For the word "click", state how many lines of the listing below contain it. Give the number and nothing more.

━━━━━ Data under study ━━━━━

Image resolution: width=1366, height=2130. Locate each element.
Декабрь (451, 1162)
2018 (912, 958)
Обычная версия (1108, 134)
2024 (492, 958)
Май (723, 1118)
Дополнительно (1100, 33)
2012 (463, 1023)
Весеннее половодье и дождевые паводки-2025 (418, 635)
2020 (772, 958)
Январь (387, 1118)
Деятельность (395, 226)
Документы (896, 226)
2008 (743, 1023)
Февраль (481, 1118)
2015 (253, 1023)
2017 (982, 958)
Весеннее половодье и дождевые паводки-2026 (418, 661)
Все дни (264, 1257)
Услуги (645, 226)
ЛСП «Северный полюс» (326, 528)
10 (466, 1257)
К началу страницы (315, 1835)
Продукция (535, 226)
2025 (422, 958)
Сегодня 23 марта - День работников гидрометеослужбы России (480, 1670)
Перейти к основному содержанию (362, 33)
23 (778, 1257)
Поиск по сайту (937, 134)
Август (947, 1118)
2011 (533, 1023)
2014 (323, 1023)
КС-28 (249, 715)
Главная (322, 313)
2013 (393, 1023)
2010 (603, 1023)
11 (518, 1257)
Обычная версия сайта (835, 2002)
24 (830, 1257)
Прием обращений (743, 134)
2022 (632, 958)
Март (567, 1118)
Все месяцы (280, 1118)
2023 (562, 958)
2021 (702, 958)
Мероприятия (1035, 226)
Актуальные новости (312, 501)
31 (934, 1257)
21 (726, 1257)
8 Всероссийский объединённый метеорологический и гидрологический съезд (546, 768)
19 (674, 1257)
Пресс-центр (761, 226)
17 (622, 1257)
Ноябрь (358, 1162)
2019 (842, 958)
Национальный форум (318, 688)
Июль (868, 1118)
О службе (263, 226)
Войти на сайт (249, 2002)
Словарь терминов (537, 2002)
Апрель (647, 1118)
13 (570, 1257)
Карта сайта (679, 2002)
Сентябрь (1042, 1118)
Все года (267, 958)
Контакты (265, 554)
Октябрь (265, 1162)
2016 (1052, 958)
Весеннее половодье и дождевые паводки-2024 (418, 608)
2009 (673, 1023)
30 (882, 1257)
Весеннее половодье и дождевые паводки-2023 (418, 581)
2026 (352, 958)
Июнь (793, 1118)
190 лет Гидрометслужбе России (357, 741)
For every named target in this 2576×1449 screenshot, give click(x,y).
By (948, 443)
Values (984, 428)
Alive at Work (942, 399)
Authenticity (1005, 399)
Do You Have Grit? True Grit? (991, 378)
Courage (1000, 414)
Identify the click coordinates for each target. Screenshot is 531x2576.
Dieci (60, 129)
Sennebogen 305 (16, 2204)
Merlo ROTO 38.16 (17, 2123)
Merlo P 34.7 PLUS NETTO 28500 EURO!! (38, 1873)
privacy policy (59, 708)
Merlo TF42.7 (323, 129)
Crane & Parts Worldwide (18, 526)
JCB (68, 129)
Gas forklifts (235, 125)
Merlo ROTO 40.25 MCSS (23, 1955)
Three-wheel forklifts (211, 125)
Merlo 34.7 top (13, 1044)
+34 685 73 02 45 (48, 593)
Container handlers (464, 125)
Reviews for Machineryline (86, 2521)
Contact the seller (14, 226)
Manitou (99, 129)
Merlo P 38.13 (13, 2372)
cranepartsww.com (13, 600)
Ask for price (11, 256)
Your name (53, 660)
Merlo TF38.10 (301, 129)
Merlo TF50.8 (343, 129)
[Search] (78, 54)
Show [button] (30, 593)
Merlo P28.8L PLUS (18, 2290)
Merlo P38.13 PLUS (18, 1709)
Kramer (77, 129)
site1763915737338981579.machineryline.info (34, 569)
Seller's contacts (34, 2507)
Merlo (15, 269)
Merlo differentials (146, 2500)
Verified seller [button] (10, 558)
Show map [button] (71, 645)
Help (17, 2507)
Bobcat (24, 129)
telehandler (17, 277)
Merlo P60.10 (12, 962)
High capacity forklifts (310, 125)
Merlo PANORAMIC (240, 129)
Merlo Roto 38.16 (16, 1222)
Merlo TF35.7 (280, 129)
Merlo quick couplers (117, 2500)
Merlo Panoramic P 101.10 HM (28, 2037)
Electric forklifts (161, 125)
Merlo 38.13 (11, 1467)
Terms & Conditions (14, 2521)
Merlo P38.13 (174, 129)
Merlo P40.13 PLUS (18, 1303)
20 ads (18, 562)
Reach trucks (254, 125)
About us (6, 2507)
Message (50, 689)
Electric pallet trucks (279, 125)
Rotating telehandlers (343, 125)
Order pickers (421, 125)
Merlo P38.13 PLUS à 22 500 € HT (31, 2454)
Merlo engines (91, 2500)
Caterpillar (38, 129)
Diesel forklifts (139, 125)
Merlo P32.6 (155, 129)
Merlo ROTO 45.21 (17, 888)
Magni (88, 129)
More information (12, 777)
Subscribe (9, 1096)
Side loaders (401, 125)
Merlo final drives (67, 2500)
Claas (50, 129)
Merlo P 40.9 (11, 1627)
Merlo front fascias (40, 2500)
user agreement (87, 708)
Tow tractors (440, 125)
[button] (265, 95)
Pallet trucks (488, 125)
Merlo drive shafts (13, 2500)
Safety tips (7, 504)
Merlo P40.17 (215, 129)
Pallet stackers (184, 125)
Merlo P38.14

━━━━━

Your response:
2